The eighth chapter was the last one we covered. It is titled ``Formal Methods in DAI: Logic-Based Representation and Reasoning'' and was written by Munindar P. Singh, Anand S. Rao, and Michael P. Georgeff. This is a long chapter and we were only able to cover the first few sections. The chapter starts with a comprehensive introduction to logic. It then introduces cognitive primitives such as beliefs, desires and goals. The next section uses this logical framework to give a detailed introduction to BDI architectures. It is followed by sections on coordination, communication and social primitives, all using the same logic framework. Finally, the last section gives brief overviews of many of the available agent architectures and tools that are based on logic principles, such as PRS, dMARS, COSY, AGENT0, and ARTIMIS.
This is another chapter that makes a lot of demands on the reader's background. In this case the reader is best served if he is acquainted with propositional, predicate, modal, deontic, dynamic, and temporal logics. I do not mean to imply that one needs a deep understanding of all these logics, but a casual acquaintance is very helpful. The chapter's comprehensive introduction does serve as a quick refresher course, presenting all the concepts that will be used later in the chapter. However, it would be foolish to believe that a student with no previous background in logic will be able to read this section and learn all he needs to fully understand the logic-based architectures presented. The challenge lies in the time needed to fully digest the logic theorems, which are so quickly presented in the introductory section.
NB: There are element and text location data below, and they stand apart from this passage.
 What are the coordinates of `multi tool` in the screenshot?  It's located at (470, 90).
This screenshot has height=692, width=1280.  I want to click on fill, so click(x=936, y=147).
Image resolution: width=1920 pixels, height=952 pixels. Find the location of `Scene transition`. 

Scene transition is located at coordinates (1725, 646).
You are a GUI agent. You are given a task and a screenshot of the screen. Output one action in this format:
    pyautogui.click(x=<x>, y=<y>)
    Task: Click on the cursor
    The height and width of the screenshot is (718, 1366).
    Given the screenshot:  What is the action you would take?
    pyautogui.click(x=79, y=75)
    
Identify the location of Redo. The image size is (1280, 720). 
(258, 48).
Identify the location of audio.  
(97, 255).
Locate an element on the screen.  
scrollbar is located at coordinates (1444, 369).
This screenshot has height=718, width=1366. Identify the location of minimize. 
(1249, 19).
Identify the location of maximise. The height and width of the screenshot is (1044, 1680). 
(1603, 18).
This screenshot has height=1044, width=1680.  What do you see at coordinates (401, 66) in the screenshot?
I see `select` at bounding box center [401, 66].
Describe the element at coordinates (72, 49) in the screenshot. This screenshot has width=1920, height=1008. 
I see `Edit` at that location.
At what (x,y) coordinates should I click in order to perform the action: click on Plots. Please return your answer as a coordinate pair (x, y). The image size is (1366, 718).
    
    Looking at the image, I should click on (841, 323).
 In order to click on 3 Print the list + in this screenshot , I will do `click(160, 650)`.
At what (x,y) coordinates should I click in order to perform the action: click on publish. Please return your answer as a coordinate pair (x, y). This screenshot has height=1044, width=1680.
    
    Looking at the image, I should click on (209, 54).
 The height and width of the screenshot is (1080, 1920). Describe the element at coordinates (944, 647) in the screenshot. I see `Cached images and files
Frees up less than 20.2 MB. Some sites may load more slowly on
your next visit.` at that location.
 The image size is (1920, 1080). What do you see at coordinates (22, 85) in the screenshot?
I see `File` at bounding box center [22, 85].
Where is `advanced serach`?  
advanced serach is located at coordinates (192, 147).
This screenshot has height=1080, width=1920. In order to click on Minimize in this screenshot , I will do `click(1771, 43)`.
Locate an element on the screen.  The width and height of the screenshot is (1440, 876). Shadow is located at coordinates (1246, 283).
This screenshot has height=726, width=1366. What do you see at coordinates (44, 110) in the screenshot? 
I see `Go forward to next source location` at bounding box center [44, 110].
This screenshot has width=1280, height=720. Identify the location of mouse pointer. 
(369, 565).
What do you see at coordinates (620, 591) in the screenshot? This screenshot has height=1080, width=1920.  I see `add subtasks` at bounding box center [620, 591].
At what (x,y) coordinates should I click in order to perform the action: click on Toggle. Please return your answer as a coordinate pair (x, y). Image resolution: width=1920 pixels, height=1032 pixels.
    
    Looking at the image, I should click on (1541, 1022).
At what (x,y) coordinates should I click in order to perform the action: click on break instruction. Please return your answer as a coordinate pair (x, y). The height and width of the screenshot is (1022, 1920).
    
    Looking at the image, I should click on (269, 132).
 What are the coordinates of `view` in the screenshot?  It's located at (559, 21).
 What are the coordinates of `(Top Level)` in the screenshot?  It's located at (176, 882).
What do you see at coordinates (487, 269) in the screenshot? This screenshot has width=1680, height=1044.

To summarize, the challenge in teaching a course in multiagent systems lies in the fact that the field brings together research from many different fields such as AI, Economics, game theory, computational organizational theory, machine learning, and logic. Each one of these fields has its own set of literature, algorithms, and theorems that the reader needs to understand. While we can expect that some students will be familiar with one or two of these areas, it is extremely unlikely that all the students will be versed in all the areas. Therefore, an instructor must choose between a shallow approach where each topic is simply introduced, and a deep approach where only a few topics are studied but to greater depth. I chose to use the former approach in the hopes of giving the students a wide view of the field, accompanied by a final project where the students could pursue their favorite topic to a greater depth. Others might choose a different approach.
In general, I found that this book provided an excellent framework on which to base a multiagent systems course, perhaps supplemented with a few introductory readings on those areas the students have had little or no exposure. The book is very thorough, covering all the different aspects of multiagent systems. The problems at the end of each chapter serve as good homework assignments and project ideas. The book is a successful attempt at bringing all the various branches of multiagent systems together under one tome. This effort is especially noteworthy given the relative immaturity of multiagent systems research.